Alors que les ayants droit américains ont fait pression puis obtenu une riposte graduée « 100 % privée » qui a tout de même envoyé plus de 1,2 million d’avertissements l’année dernière, certaines maisons de disques s’offrent aujourd'hui les services d’une société privée qui transmet en masse des propositions d’arrangement aux abonnés dont l’adresse IP a été repérée sur les réseaux peer-to-peer. Le deal : payer 20 dollars tout de suite ou faire face à des poursuites. Explications.

Imaginez : un jour, votre fournisseur d’accès à Internet vous envoie un email signé d’une société spécialisée dans la lutte contre le piratage. On vous accuse d’avoir téléchargé et mis à disposition une chanson du dernier album des One Direction via un logiciel de peer-to-peer. La date et l’heure du « crime » sont indiquées, de même que le nom du fichier litigieux ainsi que votre adresse IP.
Mais plutôt que de saisir les tribunaux pour un tel acte de contrefaçon (passible en France de trois ans de prison et de 300 000 euros d’amende), on vous propose de conclure un arrangement à l’amiable afin d’oublier cette vilaine histoire. Comment ? En payant immédiatement la somme de 20 dollars. Un lien a d’ailleurs été ajouté dans le courriel, afin que vous puissiez régler au plus vite, par carte bancaire.
Faites votre choix : 20 dollars ou le tribunal
Si un tel scénario a été vainement tenté en France dans le passé, il est cependant une réalité aux États-Unis. En effet, la société Rightscorp, qui travaille pour le compte de grosses maisons de disques telles que BMG ou Warner, aurait déjà envoyé de cette manière plusieurs dizaines de milliers de propositions d’arrangement, comme l’explique ArsTechnica. Le montant du deal, en règle général fixé à 20 dollars par chanson, est là-bas mis en balance avec les 150 000 dollars de dommages et intérêts que peuvent réclamer, par œuvre protégée, les ayants droit lorsqu’il y a violation de leur copyright... Et selon Rightscorp, peu importe qui soit l'auteur du téléchargement (vous, vos enfants, un voisin qui a piraté votre Wi-Fi, etc.).

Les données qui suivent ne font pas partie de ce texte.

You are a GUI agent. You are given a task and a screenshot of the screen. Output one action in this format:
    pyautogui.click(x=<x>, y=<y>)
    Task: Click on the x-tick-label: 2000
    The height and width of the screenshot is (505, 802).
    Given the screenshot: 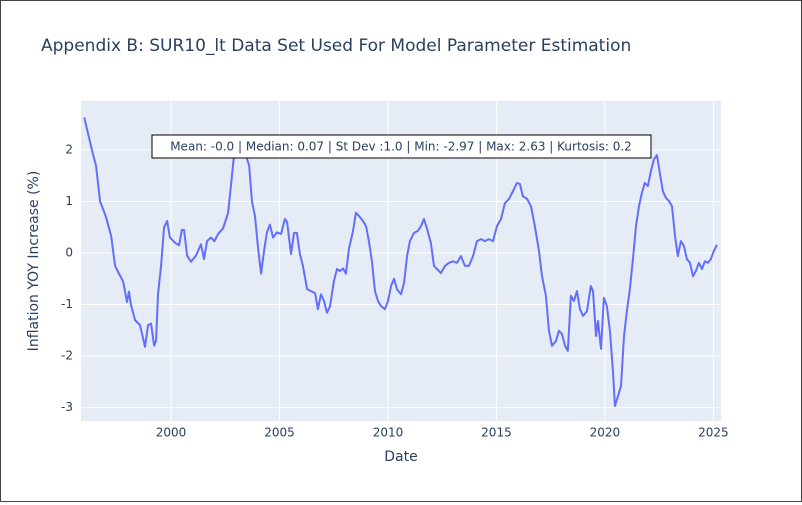 What is the action you would take?
    pyautogui.click(x=172, y=433)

D’un point de vue technique, le dispositif fonctionne de manière relativement habituelle. Rightscorp identifie sur les réseaux peer-to-peer (BitTorrent, eMule,...) les lignes qui servent à mettre à disposition des internautes des titres appartenant à leurs clients et placés sous surveillance. Un « flashage » des adresses IP est ainsi effectué, comme dans le cadre de notre riposte graduée.
Les FAI collaborent pour l’identification des abonnés mis en cause
Là où les choses sont bien particulières, c’est au moment de l’identification des abonnés se cachant derrière les IP récupérées. La société américaine demande en effet aux fournisseurs d’accès à Internet de transmettre directement à leurs clients mis en cause les fameuses propositions d’arrangement, le tout sans passer par un juge.
Pour cela, Rightscorp s’appuie sur les dispositions du Digital Millennium Copyright Act (DMCA), cette loi américaine de 1998 qui prévoit notamment qu’un opérateur peut perdre la protection dont il bénéficie au titre d’intermédiaire, et ce s’il ne prend pas des mesures contre un client dont les atteintes au copyright sont répétées (par exemple en résiliant son contrat). Du coup, même si l’interprétation des dispositions en question peut prêter à discussion, la société transmet les dossiers d’adresses IP ayant été flashées à plusieurs reprises. Selon ArsTechnica, Rightscorp aurait sur cette base réussi à faire plier plus de 70 FAI américains, dont 5 parmi les plus importants du pays.
Environ 750 000 dollars récupérés en 2013
Et ce business s’avère assez juteux. À partir du chiffre d’affaires 2013 de la firme, nos confrères estiment que les abonnés américains ont déboursé près de 750 000 dollars l’année dernière pour régler de tels litiges. Le tout en sachant que lorsqu’un abonné paye 20 dollars, Rightscorp en reverse 10 à son client ayant droit.
Si les menaces de poursuites de ce style sont monnaies courantes outre-Atlantique ou même en Allemagne notamment, les attaquants étaient jusqu’ici obligés de passer devant la justice pour obtenir l’identification des abonnés mis en cause. Une étape dont a manifestement réussi à s’affranchir Rightscorp, avec les risques que cela peut comporter.